Dans ce contexte, les élèves bénéficient d’une prise en charge plus conséquente qui se traduit par un encadrement plus important, c’est-à-dire avec plus d’adultes et notamment un encadrement pluridisciplinaire assuré par : psychologue, psychomotricien, logopédiste, éducateurs, thérapeutes et bien sûr enseignants spécialisés. L’élève est pris en charge dans sa globalité, autrement dit, les professionnels travaillent sur les capacités scolaires, l’autonomie, mais aussi le développement général de l’enfant (Site État Genève)3. Cette prise en charge globale de l’élève est rendue possible par le triple mandat assumé par les institutions spécialisées. Effectivement, les institutions spécialisées fonctionnent dans

« l’entrecroisement […] de mandats à visées pédagogique, éducative et thérapeutique » (Emery, 2016, p. 33) et les professionnels ont, pour ce faire, l’injonction de travailler en équipe multiprofessionnelle (Emery, 2016, p. 48). Les institutions spécialisées, plus qu’ailleurs, se caractérisent par une « hétérogénéité des professions » (Emery, 2016, p. 35), par conséquent les professionnels doivent composer avec différentes expertises pour accomplir leur mission. De ce fait, la collaboration constitue un enjeu majeur dans ce contexte.

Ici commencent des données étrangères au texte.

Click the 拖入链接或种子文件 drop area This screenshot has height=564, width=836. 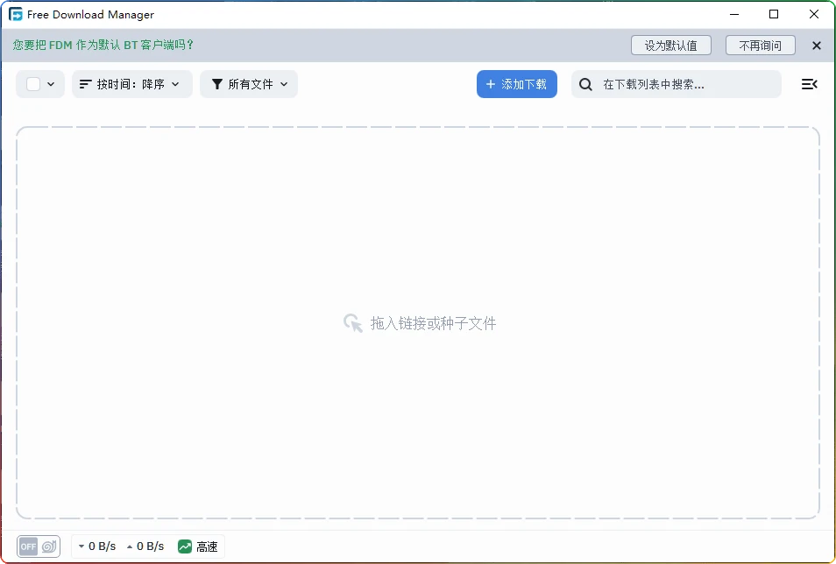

L’hétérogénéité des élèves est aussi très caractéristique de ce contexte puisque les élèves accueillis se distinguent non seulement par le trouble ou la déficience, mais également par le parcours scolaire et les savoirs acquis (Pelgrims 2006, 2009). De plus, comme le montre Pelgrims (2006, 2009) cette hétérogénéité est susceptible de constituer une contrainte de fonctionnement et d’infléchir l’activité des enseignants spécialisés.

Il convient aussi de préciser que l’enseignement en institution spécialisée se caractérise par une « absence de programme » (Emery, 2016, p. 28). Cela signifie que les enseignants n’ont pas d’injonction à suivre un programme tel que le plan d’étude romand (PER) pour mener leur enseignement. En revanche, ces derniers se doivent d’établir un projet éducatif individualisé (PEI) pour rendre compte des apprentissages des élèves, des objectifs fixés et de leur évaluation.

3 https://www.ge.ch/enseignement-specialise/structures-lieux-accueil#3 consulté le 7 août 2021

Comme tout enseignant spécialisé engagé à l’OMP, l’enseignant spécialisé exerçant en institution est censé répondre au cahier des charges du maître généraliste de l’enseignement spécialisé (Cahier des charges du maître généraliste de l’enseignement spécialisé, 2014). Ce cahier des charges prescrit que ce dernier assure le mandat pédagogique de l’institution et a pour mission première l’instruction et la transmission culturelle de connaissances et l’acquisition de compétences chez les élèves. Il assure également l’éducation et la transmission de valeurs sociales nécessaire à la vie en société.

Dans son rôle, l’enseignant spécialisé assure le suivi de chaque élève et leur fournit un encadrement pédagogique et éducatif adapté à leurs besoins. Il occupe par ailleurs une fonction centrale dans le fonctionnement de son établissement et doit, pour ce faire, s’impliquer dans les différents projets pédagogiques ou autres dispositifs de son institution.

L’enseignant est garant du bon fonctionnement des activités et de la collaboration entre : ses collègues, les professionnels externes et les parents. Enfin, il s’acquitte de tâches administratives afférentes à sa fonction et s’engage continuellement dans une démarche de développement professionnel en identifiant ses besoins de formation et en se formant lorsque cela s’avère nécessaire (Cahier des charges du maître généraliste de l’enseignement spécialisé, 2014).